One efficient method of utilizing finite element (FE) modeling is to exploit the planes of symmetry or anti-symmetry in an assembly or a part being analyzed. When we can take advantage of symmetry, we need to model only a portion of the actual structure and this reduces the analysis run time and memory required. The lines or planes of symmetry or anti-symmetry in an FE model can be simulated by providing proper restraints to the symmetrical faces or edges. To model symmetry or anti-symmetry, the geometry and the restraints must be symmetric about a plane. The loads must be either symmetric or anti-symmetric. Both symmetry and anti-symmetry restraints are discussed in detail in the following sections.

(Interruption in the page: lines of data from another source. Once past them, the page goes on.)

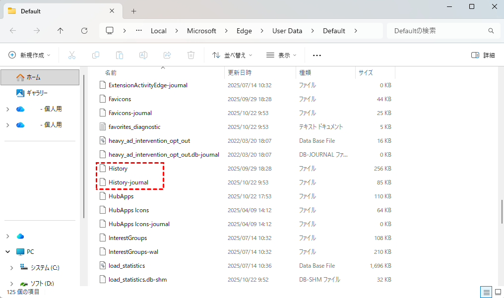Image resolution: width=504 pixels, height=298 pixels.
Task: Select the History file
Action: click(x=118, y=169)
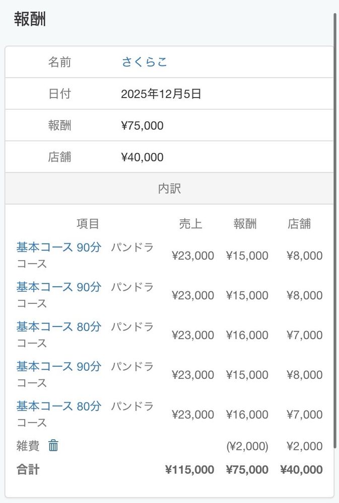Click the total sales ¥115,000
This screenshot has height=503, width=339.
click(x=189, y=470)
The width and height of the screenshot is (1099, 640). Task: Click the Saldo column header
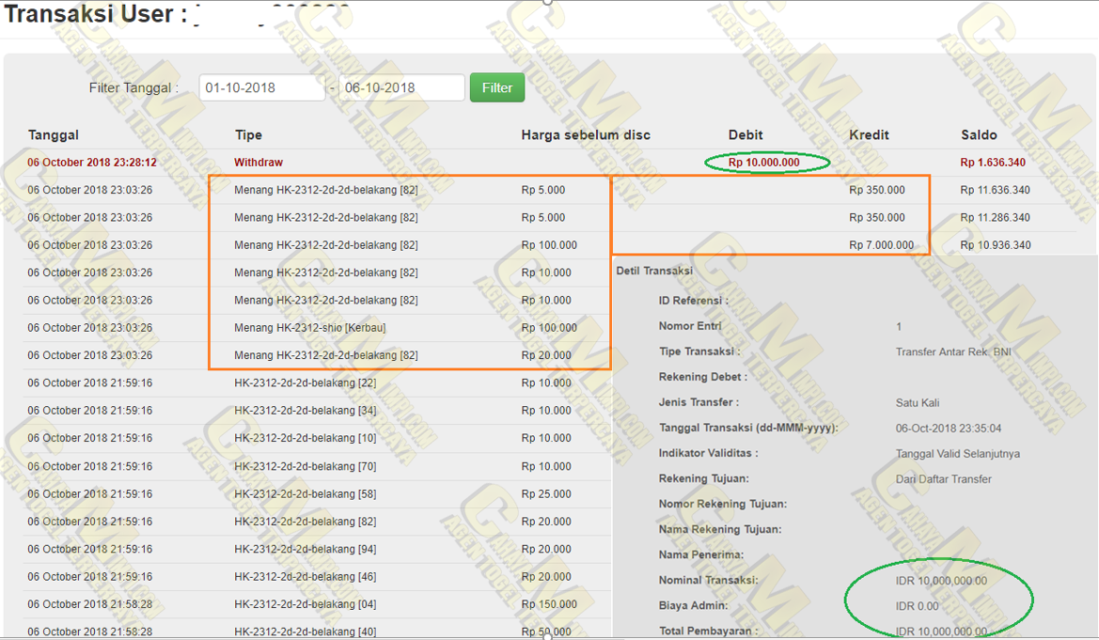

Symmetry/anti-symmetry restraints

For solid models using solid finite elements, the symmetry or anti-symmetry restraints are restricted to only translational displacements. This is because the solid models are modeled only with either TETRA4 (Low) or TETRA10 (High) quality elements in COSMOS™, which do not have rotational degrees of freedom. Consider a plate simply supported at both ends subjected to symmetric loading as shown in Figure 1.

Figure 1: Solid model with symmetry plane

For this model the symmetry restraints on the symmetry plane are Uz = 0; Uy = free, and the anti-symmetry restraints are Uz = free; Uy = 0. (Note that the z direction is normal to the cut face). The displacement response of a full plate due to symmetry and anti-symmetry loading are shown in Figure 2 below. It can be seen that at the plane of symmetry, the applied displacement restraints are not violated. The identical results for a half symmetry model would be obtained using the same restraint conditions at the symmetry plane.

Figure 2: Symmetric and antisymmetric deformation

For shell elements, in addition to the translational restraint, a rotational restraint also needs to be applied along the edge of the symmetry. Figure 3 shows the shell model and the associated symmetry and anti-symmetry restraints.

Figure 3: Shell model with symmetry plane

Frequency and buckling response

In the previous discussion, the tacit assumption was that under symmetric loads, a symmetric structure with symmetric restraints will respond symmetrically, and with anti-symmetric loads, will respond anti-symmetrically. For buckling or frequency response of a symmetric structure, this is not always the case. Care should be taken when using the symmetry/anti-symmetry restraints for frequency and buckling analysis. Symmetry restraints for a half or quarter model yield only symmetry modes and anti-symmetry restraints will give only the anti-symmetry modes. So on the symmetry plane or edge, the analysis needs to be repeated for every possible combination of symmetry and anti-symmetry restraints. For example, if you were asked to find all the natural modes and frequencies for a symmetric plate and you use a quarter model, then you need to run the frequency study for this quarter plate four times with the following set of restraints on the symmetry planes.

Four runs of frequency study need to be run for each of the four restraint cases on the A & B symmetry planes as shown above. The frequencies obtained from each run put together will form a complete set. For buckling, the lowest (positive) buckling factor obtained from all four studies will define the buckling load. This procedure can be applied to any type of restraint and geometry as long as the symmetry plane or edge can be identified.

Conclusion

By taking advantage of symmetry or anti-symmetry, you can reduce the size of the analysis domain, at least by a factor of two. The reduction in analysis domain could mean the difference between keeping the analysis in-core, or swapping during the analysis. Or, a finer mesh can be used in the reduced analysis domain, resulting in a more accurate analysis than a coarsely meshed full model with a comparable node and element count. This is where the real payoff is for taking advantage of symmetry conditions.